The Lucky Ones – The Geekscape Review

Neil Burger’s last film The Illusionist might be best remembered by readers of this site as “2006’s Magician Movie Not Directed By The Dark Knight Guy And Starring Wolverine vs Batman”. I myself never saw the film, starring Ed Norton and Paul Giamatti, but know that people enjoyed it and it was nominated for several big awards. Here in Hollywood, a lot of the film’s reputation centered over the fighting that occurred between the film’s producers during award season regarding the back end. 

If The Illusionist is at all as satisfying a film as The Lucky Ones, I would suggest that you quickly add it to your Netflix cues. Not necessarily the type of movie that Geekscape covers, The Lucky Ones tells the story of three soldiers returning home. Two of them, Colee and TK (played by Rachel McAdams and Michael Pena respectively) are young soldiers on thirty days injured leave. Cheever, played by Tim Robbins, is going home for good after suffering a back injury while working on the base.

After flying together to the States, the three soldiers are met with plane delays and decide to carpool as far as Cheever’s home in St. Louis. Each of these soldiers is wounded, Colee having been shot in the leg and TK having caught shrapnel in the groin, but the healing process has yet to really begin for any of them. During the course of their voyage, which takes them as far as Vegas, the physical injuries that they each carry give way to a shared realization that the homes that they left behind are not the ones that they’ve returned to.

The movie sounds good so far, but not anything that we haven’t seen before on Lifetime. And in the current national climate, a movie like this would be easy prey for falling towards the political left or right. But maybe what impressed me the most, with the strong performances being a very close second, is that Neil Burger and Dirk Wittenborn’s script doesn’t swerve to the left or right. Like the three passengers in the mini-van (the setting for the large majority of the film), The Lucky Ones cuts right through the middle of our country and plows straight ahead. When the voyage is about healing and finding common bonds between diverse individuals, there’s no energy wasted falling on one side of the aisle or the other.

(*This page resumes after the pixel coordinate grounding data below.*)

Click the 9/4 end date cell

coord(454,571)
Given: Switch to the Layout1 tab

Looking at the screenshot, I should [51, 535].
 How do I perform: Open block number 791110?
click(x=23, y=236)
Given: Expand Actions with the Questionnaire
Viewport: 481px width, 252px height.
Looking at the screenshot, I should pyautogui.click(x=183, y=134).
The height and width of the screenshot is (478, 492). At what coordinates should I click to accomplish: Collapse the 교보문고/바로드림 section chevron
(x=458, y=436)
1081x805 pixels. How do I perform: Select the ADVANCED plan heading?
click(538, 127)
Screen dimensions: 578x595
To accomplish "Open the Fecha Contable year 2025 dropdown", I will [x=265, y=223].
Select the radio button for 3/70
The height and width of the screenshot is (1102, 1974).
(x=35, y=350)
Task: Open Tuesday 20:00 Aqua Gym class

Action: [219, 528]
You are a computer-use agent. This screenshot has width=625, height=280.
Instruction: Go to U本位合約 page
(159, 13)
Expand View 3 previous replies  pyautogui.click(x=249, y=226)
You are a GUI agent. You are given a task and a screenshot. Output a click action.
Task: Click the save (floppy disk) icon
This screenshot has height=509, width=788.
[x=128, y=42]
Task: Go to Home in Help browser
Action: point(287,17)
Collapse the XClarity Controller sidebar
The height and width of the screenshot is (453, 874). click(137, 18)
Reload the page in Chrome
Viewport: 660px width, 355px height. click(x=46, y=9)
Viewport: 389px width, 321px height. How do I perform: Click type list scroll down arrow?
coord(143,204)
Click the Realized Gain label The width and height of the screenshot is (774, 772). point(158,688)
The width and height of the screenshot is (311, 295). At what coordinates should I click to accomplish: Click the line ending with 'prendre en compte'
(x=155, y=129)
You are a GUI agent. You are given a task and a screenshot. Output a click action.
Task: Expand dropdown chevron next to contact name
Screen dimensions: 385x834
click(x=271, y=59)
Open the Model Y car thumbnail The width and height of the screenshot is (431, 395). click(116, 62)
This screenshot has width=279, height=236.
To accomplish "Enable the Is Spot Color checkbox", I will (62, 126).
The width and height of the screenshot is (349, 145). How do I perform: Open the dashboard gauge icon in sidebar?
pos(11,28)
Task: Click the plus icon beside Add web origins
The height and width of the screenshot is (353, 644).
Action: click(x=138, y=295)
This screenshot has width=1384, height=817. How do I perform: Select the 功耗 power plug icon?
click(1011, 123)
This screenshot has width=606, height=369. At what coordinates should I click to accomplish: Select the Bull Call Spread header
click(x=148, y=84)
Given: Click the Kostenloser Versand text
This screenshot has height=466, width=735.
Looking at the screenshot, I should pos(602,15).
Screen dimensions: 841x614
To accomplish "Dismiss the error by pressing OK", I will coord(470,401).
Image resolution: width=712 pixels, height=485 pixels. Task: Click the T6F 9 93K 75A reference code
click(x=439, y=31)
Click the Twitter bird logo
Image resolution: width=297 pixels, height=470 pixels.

The script and story go between funny moments and tense, emotional pieces very well and the cast works through each sequence handily. If you guys have yet to jump on the Michael Pena bandwagon, this movie should convince you that he’s one of the best young actors in Hollywood. Rachel McAdams gets some of the biggest laughs in the film but then handles the most heart wrenching sequence and biggest blow to her character. Tim Robbin’s Cheevers gets a giant wallop delivered to him early in the film but he comes out of it shaken (probably defeated if not for the help of his two new friends) but with a very focused direction and goal. Colee, when she ultimately gets smacked around in the film, doesn’t have the kind of perception or handle as Cheevers does at twice her age. And you see her take a crash course over the length of the scene while coming to terms with the way things are.

In the end, how does The Lucky Ones serve us, the Geekscapists? Well, I recommended the film to my parents and that’s a good first step. Another good application for the movie is as a non-threatening, relationship date film that will spark conversation that is less political in nature and more about the decisions you would make if caught in the midst of large, life decisions involving loyalty, duty and the family. This isn’t a first date movie but a relationship movie that puts a big focus on individuals thrown into the air by a political situation who search for a place to land on a runway that is unlit and unfamiliar. As they guide each other back onto their own feet, you find a movie that could have gone the familiar route of clichéd imagery and emotional manipulation to provoke a response but instead took the higher ground of unexpected but satisfying storytelling and carefully handled character work.

It’s not Wolverine vs Batman, but it does its job well.